== Your task ==
Restate only the tail of the data below, starting at the line that contains "Pick the 15:30 time slot" and including the last line, word for word.

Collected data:
........
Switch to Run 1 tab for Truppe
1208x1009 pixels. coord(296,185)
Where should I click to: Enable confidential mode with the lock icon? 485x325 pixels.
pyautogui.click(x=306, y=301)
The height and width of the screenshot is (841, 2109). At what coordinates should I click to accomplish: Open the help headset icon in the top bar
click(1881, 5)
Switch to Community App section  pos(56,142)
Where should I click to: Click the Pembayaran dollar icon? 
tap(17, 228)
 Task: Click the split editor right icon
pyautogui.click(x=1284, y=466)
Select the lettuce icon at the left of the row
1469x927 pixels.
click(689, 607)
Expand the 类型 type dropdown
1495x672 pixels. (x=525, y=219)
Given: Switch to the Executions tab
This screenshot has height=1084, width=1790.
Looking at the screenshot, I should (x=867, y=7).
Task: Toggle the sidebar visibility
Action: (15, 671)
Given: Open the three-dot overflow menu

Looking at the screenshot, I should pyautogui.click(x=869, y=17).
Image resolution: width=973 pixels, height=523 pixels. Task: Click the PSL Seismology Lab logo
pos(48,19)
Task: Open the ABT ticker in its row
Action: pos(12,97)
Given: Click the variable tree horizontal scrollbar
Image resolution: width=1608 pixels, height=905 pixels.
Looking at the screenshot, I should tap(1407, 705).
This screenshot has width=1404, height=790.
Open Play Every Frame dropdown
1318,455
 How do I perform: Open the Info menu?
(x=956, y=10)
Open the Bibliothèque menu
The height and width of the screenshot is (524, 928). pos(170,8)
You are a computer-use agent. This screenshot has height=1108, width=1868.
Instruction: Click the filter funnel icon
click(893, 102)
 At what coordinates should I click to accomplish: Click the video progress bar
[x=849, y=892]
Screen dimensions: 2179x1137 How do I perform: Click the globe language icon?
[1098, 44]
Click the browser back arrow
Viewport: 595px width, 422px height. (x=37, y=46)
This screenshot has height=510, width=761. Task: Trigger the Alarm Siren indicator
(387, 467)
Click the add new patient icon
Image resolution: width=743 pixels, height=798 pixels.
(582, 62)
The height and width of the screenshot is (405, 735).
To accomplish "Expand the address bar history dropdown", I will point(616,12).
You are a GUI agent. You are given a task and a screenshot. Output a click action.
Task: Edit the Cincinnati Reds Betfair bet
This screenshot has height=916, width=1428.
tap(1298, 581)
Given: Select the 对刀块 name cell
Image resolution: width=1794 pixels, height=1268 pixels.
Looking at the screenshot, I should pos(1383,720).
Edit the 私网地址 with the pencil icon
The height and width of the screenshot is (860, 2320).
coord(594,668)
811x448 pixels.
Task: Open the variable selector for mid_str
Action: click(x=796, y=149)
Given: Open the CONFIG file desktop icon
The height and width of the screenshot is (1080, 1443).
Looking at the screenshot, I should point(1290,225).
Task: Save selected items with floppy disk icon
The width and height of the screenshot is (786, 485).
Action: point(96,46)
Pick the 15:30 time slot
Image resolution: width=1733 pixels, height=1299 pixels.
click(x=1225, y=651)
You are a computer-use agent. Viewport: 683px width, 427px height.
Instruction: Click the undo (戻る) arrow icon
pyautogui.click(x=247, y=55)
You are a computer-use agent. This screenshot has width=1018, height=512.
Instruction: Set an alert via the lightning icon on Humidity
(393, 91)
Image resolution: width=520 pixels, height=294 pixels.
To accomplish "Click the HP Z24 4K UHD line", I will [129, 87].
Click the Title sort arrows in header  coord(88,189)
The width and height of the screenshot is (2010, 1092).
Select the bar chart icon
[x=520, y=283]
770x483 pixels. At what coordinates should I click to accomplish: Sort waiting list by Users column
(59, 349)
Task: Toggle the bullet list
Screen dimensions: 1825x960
........
== Response area ==
Pick the 15:30 time slot
Image resolution: width=1733 pixels, height=1299 pixels.
click(x=1225, y=651)
You are a computer-use agent. Viewport: 683px width, 427px height.
Instruction: Click the undo (戻る) arrow icon
pyautogui.click(x=247, y=55)
You are a computer-use agent. This screenshot has width=1018, height=512.
Instruction: Set an alert via the lightning icon on Humidity
(393, 91)
Image resolution: width=520 pixels, height=294 pixels.
To accomplish "Click the HP Z24 4K UHD line", I will [129, 87].
Click the Title sort arrows in header  coord(88,189)
The width and height of the screenshot is (2010, 1092).
Select the bar chart icon
[x=520, y=283]
770x483 pixels. At what coordinates should I click to accomplish: Sort waiting list by Users column
(59, 349)
Task: Toggle the bullet list
Screen dimensions: 1825x960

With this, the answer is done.